Better to do less and feel well longer, than do more in the moment for short-term pleasure, and risk long term severe worsening. xx
 

JaimeS

Senior Member
Messages
3,408
Location
Silicon Valley, CA
I guess I am mild, though the idea of this being mild is similar to a 'gentle' shark attack

:rofl: Haha! Ditto. And while I can (almost) work full-time and can go out and do things (gently... carefully...) I still get PEM pretty easily. I agree with @Keela Too regarding avoiding PEM. Sometimes I accidentally get there, but I don't go tempting fate.

One oddness is that if I get up when I wake, 6am and get ready for work by 7, then use coffee to ride the cortisol wave, I can hold onto a full-time job and feel good.......till I stop. A lazy morning can finish me off.

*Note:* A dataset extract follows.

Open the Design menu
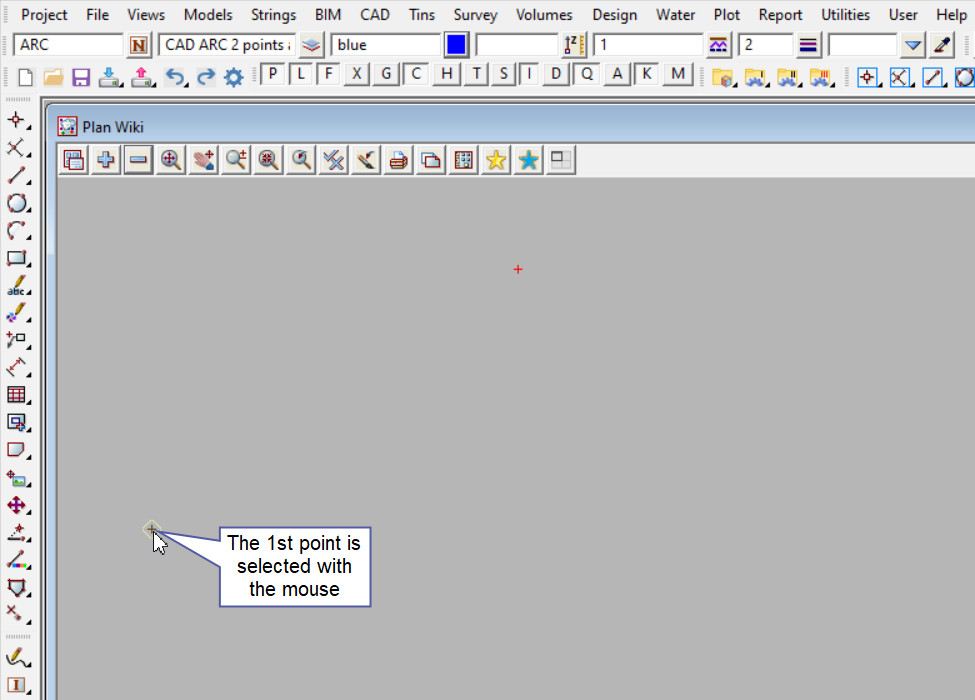This screenshot has width=975, height=700. (615, 15)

Yes! I went to Johns Hopkins and took their epidemiology seminar. I was excited and engaged, and I walked everywhere (in tiny bursts with plenty of stops, but STILL.) It's at times like these that I think, "I'm really almost well! I can do this!"

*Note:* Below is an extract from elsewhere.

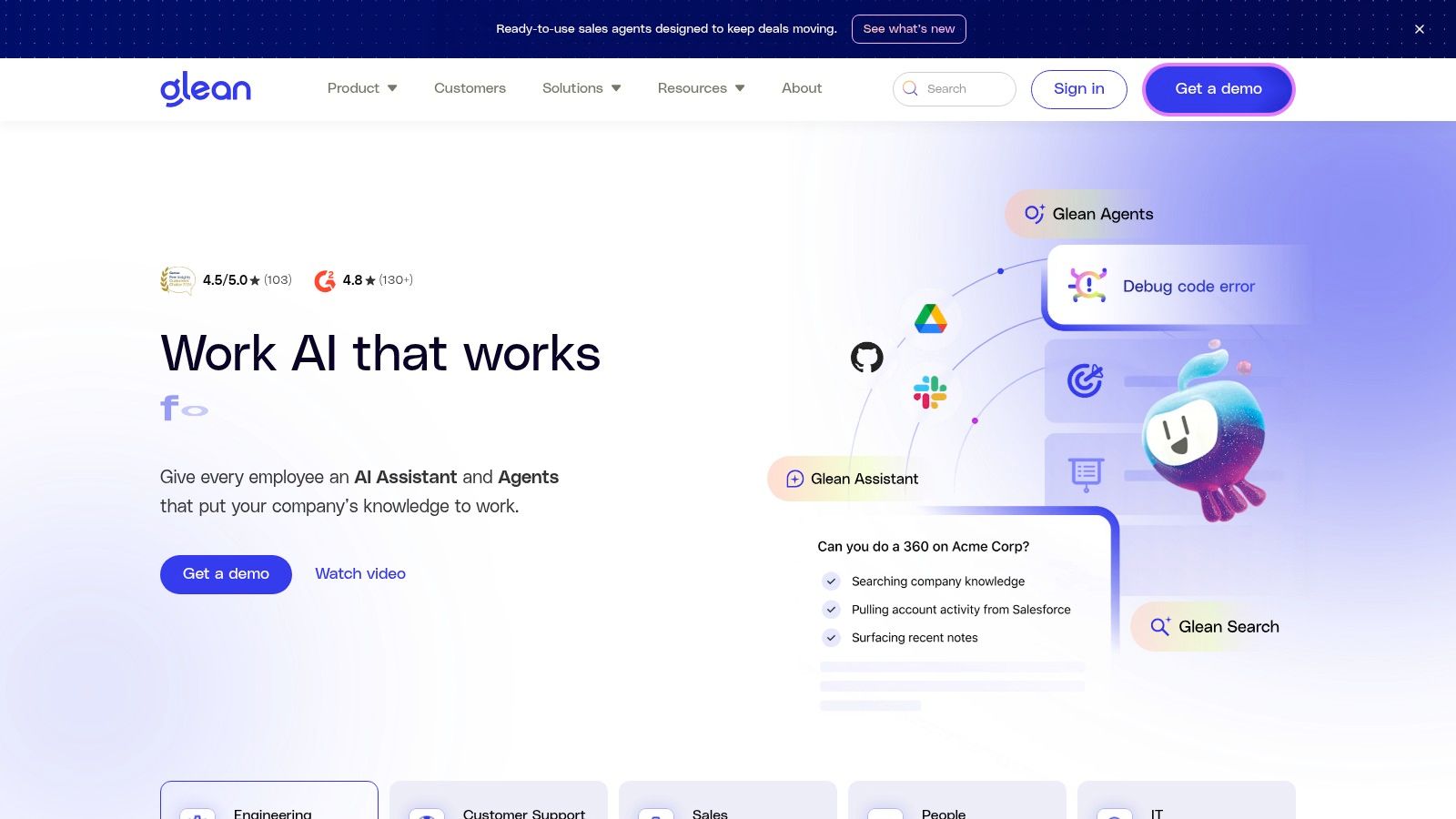Click the Glean logo
The width and height of the screenshot is (1456, 819).
tap(206, 88)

But once it was over and I let the adrenaline (or cortisol!) wear off, I melted into a puddle of goo.

This, or similar, has happened often enough that I do feel it's characteristic of my endocrine system.

It's also at times like these that you realize why some are still enamoured of GET. Superficially, it seems like if you just keep busy, you'll be okay.

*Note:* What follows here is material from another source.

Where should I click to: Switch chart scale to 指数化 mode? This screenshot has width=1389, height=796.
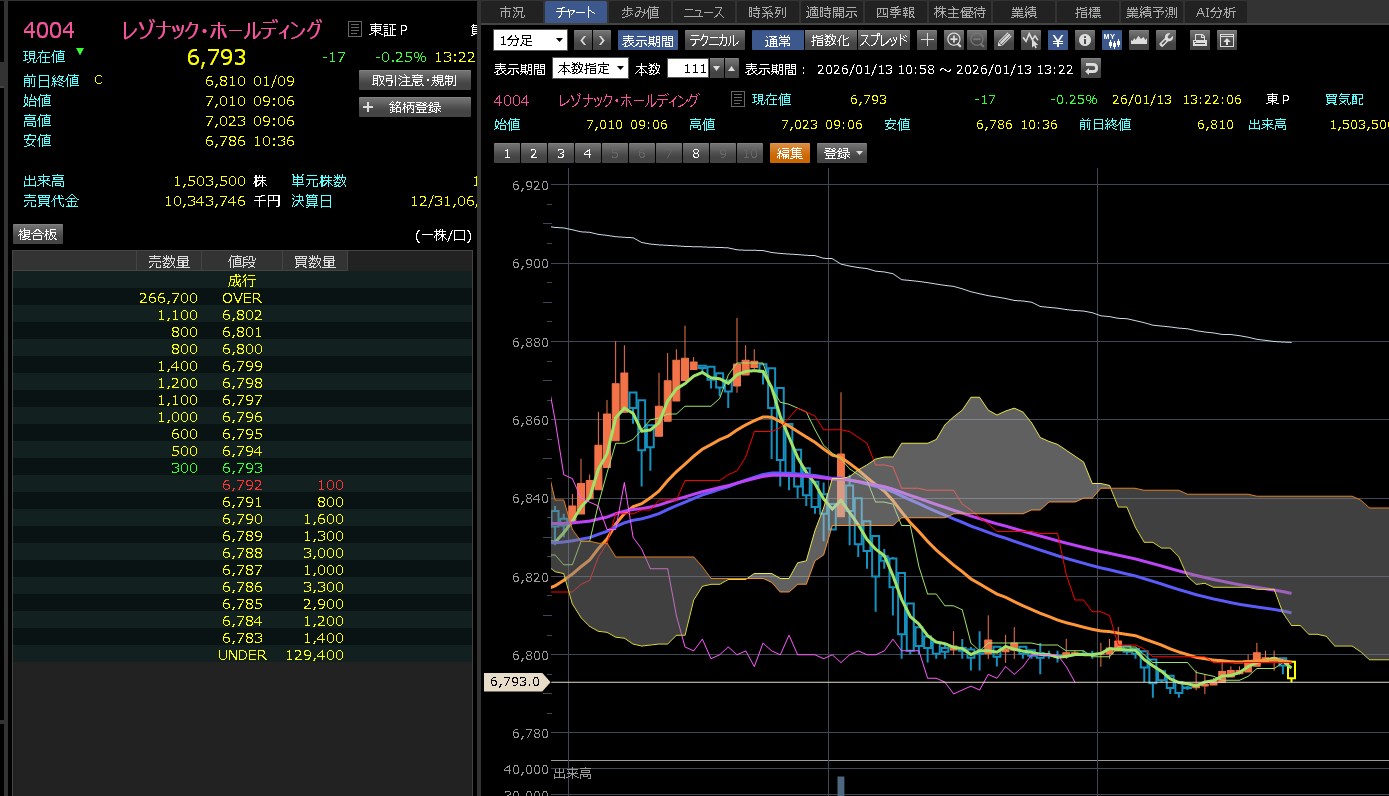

But then I remember how I 'kept busy' for years of mild illness and slid slowly but inexorably downhill until I had moderate/acute symptoms. It's just not tenable to keep doing it. Society and 'common sense' told me that I should just keep pushing (because the alternative is... what?) until I was a puddle of goo on a semi-permanent basis.

PEM has become less awful, less lengthy and quicker to come on, often over and done on the same day, with only mild weakness the following day.

Here's where we're different, though. My PEM has become slower to come on as I've improved. I used to get it immediately after overdoing it, and now it's typically the next day. Though now I can experience a few hours of it before dragging myself upright again, rather than days.

PEM is one of the great mysteries of this illness. The way different people experience it is surreal.

-J
 

RyeRyeBread

Senior Member
Messages
123
Location
New Jersey, US
I consider myself to be in the “mild” territory right now, but geeeez I cannot fathom running that long, or at all for that matter 😂😭
My HR goes to 117-120 when I’m standing/walking, and ups to 135-145 while moving up stairs or with a little more pep (or for longer periods), and that tuckers me out..

Guess I’m a little more moderate than I thought 😅

When I had bigger crashes, I do belief my HR was a tell, and did have to do with it. But I think it varies quite a bit as well 😕
 

hapl808

Senior Member
Messages
2,114
I'm more on the severe end of the scale so pretty much anything crashes me now, but 10+ years ago your description of mild is similar. I've tried to track heart rate lately with a Garmin. High heart rate can crash me, but I also crash without a high heart rate. My HRV correlates with PEM, but can't really predict it. That's probably not much help.